The blood and gore that’s made PlayerUnknown’s Battlegrounds the hottest video game of 2017 may be its undoing in the world’s largest consumer market.

The multiplayer game, where up to 100 players fight each other - like a digital version of the Hunger Games books and movies - to the last person standing, is “full of gore and violence,” and its gladiatorial survival instincts “deviate from China’s socialist core values, traditional Chinese culture and moral norms,” according to a statement by the China Audio-Video & Digital Publishing Association. “It’s not conducive to the physical and mental health of young consumers.”

The association urged the State Administration of Press, Publication, Radio, Film & Television, which regulates and licenses of every aspect of content in China, to ban the game in the country.

Published by South Korea’s Bluehole Studio, the computer game that’s also known as PUBG has sold more than 15 million copies at US$30 each in six months, according to Steamspy, which provides analytics data.

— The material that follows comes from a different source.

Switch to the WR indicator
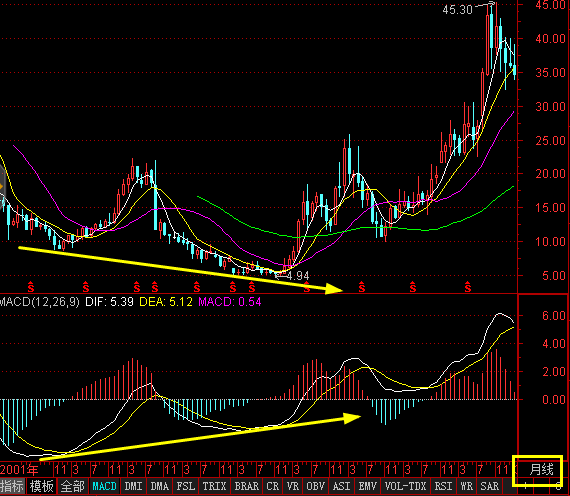Viewport: 570px width, 496px height. pos(466,486)
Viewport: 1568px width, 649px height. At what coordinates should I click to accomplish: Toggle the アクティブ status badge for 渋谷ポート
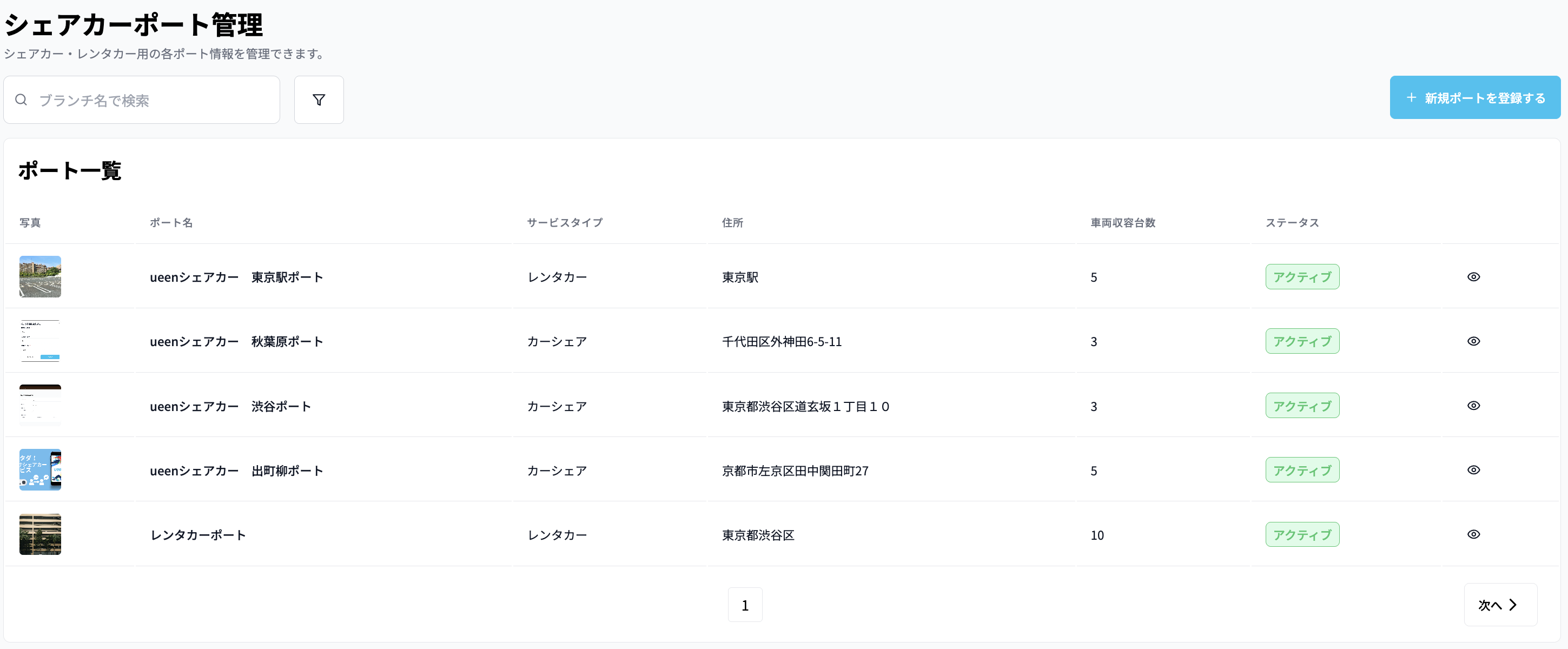point(1302,406)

Up to 2 million players are on it concurrently at any one time, closing in on other popular online games such as Dota and League of Legends in viewership and players.

China and South Korea are the two major markets that underpin PUBG’s runaway success. In China, the game is accessible through US-based gaming platform Steam, although the experience is mostly unsatisfactory due to poor connectivity and lags in downloading data. Bluehole refers China-based players to Xunyou, which provides a virtual private network (VPN) service that claims to remove the lag.